Let us say that those students earning an extra $20,000 each year pay 14% of that in payroll taxes and 11% of it in federal income taxes, so that we get back 25% of the $20,000 each year, on average. That's $5,000 per year. Let us also say that without a college degree, each of those students would have needed about $10,000 in benefits for four years of poverty or near-poverty in their lives when they would have qualified for Medicaid or SNAP or the EITC or something like that, but by getting them a college education, we prevented that. So, we saved $400,000 in benefits we didn't have to pay out, and we gained $1,500,000 in increased tax revenue (ignoring entirely the multiplier effect). So, based on those assumptions, we get back $1.9 million in reduced benefits paid out and increased tax revenues. But, we gave $5,000 to 100 students, so the program cost us $0.5 million. So, was it worth it?
Wow, it looks like a SNAP benefit to college students that costs us $1,250 per year in SNAP benefits for the students and induces 10% of beneficiaries to graduate from college when they would otherwise drop out with “some college” as their highest attainment is going to reap big returns, approximately $3 to $4 long-term dollars for ever $1 spent on the program.
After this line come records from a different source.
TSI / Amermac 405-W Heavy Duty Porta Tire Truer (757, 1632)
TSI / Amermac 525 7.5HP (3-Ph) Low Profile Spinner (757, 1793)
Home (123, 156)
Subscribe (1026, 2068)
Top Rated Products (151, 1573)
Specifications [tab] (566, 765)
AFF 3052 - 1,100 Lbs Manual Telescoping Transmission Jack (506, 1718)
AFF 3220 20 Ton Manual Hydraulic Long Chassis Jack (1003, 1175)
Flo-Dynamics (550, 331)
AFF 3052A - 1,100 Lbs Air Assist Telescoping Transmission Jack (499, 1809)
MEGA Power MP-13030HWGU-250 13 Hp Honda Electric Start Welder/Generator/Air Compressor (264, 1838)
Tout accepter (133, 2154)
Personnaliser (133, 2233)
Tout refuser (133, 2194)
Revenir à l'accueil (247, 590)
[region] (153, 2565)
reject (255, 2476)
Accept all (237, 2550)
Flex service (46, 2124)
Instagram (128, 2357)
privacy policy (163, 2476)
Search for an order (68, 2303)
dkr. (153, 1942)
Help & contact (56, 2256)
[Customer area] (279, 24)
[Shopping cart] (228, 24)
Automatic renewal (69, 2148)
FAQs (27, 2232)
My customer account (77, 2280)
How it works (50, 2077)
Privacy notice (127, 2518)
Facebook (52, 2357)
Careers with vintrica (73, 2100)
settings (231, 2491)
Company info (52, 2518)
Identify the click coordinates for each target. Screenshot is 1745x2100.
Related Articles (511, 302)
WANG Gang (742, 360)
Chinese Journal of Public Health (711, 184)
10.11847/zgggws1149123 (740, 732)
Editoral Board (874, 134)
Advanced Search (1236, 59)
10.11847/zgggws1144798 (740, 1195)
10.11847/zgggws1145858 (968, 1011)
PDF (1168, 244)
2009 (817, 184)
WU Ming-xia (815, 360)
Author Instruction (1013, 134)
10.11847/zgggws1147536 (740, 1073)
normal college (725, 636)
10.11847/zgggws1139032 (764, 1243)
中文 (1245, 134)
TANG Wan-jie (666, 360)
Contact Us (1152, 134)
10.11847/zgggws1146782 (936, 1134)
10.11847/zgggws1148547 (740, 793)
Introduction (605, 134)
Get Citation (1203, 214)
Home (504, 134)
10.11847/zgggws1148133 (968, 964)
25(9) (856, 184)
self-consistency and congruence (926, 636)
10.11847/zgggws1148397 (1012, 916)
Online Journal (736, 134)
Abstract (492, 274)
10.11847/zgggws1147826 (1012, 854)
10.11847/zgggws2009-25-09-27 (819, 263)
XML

I wonder if the 10% figure is accurate as an estimate of the facilitation of college degree completion we might get by just offering about $100 per month in SNAP benefits to all poor college students. Anyway, it looks like a good policy in terms of cost effectiveness if the assumption of producing about a 10% increase in graduation rates among poor students holds true.
Programs don't have to be cost-effective. Even if the program lost money in the long run, we could justify it on moral grounds in terms of giving people a chance to finish college even if they are poor, so that we can have a society based on meritocracy where talented and hard working persons from poor families have a chance to complete college and compete against the many middle-class and wealthy college students for whom food at college is not an issue.